…A Breath, Afaf Zurayk
A gentle contradiction runs through the work of Lebanese painter and poet Afaf Zurayk. Her images and words stay steady, yet they move and unfold in layered spaces.
On the white canvas, a line advances with restraint and care. As it shifts, Zurayk opens spaces that feel endless. They appear, fade, and then emerge once more. In this movement, her work briefly touches the surface of form, experience, and emotion before sinking below it and rising again for breath. Consequently, the rhythm mirrors the flow of life itself.
Although her work arrives with lightness, it deepens the moment you face it directly. It may step back, yet it always returns and offers more. This doubling—glimpse and continuation, constant and ephemeral—maps a path from light to depth and back again. Through this motion, a subtle and shifting line shapes the material of living.
Zurayk often notes that she contains darkness and allows it to contain her in return.
Afaf Zurayk is a Lebanese American artist, writer, and educator. In both her art and her writing, she seeks transparency in the color of light and guides viewers through turbulence toward acceptance. She earned a B.A. in Fine Arts (with distinction) from the American University of Beirut and later completed an M.A. in Fine Arts at Harvard University.

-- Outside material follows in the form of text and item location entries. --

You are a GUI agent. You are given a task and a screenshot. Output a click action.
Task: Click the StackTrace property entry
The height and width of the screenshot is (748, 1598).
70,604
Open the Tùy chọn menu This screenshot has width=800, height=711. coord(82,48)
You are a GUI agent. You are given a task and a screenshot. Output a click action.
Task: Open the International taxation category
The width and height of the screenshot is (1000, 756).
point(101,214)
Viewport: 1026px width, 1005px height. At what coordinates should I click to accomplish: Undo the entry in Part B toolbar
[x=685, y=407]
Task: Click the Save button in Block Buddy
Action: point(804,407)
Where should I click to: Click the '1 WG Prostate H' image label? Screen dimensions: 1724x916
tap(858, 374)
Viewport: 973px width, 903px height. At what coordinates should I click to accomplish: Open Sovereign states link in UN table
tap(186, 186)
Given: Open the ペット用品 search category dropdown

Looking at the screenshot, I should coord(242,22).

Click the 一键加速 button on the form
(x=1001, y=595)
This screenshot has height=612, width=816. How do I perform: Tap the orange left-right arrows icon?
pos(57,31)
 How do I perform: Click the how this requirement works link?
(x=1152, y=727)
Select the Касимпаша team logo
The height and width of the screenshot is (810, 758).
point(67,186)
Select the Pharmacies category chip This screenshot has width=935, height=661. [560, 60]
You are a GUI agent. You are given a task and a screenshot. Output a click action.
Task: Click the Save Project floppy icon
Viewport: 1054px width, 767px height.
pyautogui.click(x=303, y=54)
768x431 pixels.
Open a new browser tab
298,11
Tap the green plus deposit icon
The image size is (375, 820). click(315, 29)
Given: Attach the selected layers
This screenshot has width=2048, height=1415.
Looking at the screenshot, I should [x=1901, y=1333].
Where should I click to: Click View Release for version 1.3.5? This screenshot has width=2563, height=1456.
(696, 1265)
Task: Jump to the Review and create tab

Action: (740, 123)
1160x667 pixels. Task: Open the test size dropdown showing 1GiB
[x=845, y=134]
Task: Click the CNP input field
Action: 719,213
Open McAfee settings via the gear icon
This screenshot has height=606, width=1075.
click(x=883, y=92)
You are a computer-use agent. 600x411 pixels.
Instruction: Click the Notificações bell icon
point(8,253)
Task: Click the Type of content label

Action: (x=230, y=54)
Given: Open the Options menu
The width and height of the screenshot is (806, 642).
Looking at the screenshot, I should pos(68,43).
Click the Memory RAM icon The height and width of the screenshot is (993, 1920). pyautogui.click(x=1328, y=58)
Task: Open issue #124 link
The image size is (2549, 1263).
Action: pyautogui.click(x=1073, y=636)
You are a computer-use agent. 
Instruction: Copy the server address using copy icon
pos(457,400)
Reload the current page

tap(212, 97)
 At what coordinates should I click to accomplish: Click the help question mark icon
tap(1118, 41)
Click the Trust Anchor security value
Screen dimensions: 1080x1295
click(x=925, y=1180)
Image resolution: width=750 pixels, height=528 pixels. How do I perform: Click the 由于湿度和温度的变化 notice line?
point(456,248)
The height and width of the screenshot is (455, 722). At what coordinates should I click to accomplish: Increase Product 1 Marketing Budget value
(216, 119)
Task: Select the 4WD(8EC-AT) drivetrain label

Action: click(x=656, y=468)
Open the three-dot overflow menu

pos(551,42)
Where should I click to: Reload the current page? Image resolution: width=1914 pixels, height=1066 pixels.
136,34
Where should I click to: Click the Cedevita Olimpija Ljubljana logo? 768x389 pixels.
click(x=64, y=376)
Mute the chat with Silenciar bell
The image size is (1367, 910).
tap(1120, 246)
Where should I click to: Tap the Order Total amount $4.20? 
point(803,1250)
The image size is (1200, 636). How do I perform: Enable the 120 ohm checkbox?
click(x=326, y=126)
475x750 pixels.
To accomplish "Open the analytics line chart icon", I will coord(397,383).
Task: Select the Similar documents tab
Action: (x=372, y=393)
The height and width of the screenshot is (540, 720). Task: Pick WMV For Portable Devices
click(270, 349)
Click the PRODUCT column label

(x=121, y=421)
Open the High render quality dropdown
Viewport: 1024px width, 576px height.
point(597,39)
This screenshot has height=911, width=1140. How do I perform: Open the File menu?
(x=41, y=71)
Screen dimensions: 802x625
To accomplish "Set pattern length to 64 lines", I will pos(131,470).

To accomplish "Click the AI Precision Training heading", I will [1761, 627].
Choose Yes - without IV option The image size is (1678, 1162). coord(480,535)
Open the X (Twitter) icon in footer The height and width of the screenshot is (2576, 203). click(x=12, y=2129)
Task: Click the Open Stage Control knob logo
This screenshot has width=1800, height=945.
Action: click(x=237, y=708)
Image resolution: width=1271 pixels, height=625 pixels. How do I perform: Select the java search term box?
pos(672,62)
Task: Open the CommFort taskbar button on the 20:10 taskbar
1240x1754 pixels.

Over the years, she has exhibited widely, and publications such as The Washington Post, The Washington Review, Al-Hayat, and L’Orient–Le Jour have written about her work. Her art appears in the collections of the British Museum in London, the Barjeel Art Foundation in Sharjah, the Sursock Museum in Beirut, and Darat al-Funun in Amman. She is represented by Saleh Barakat Gallery in Beirut.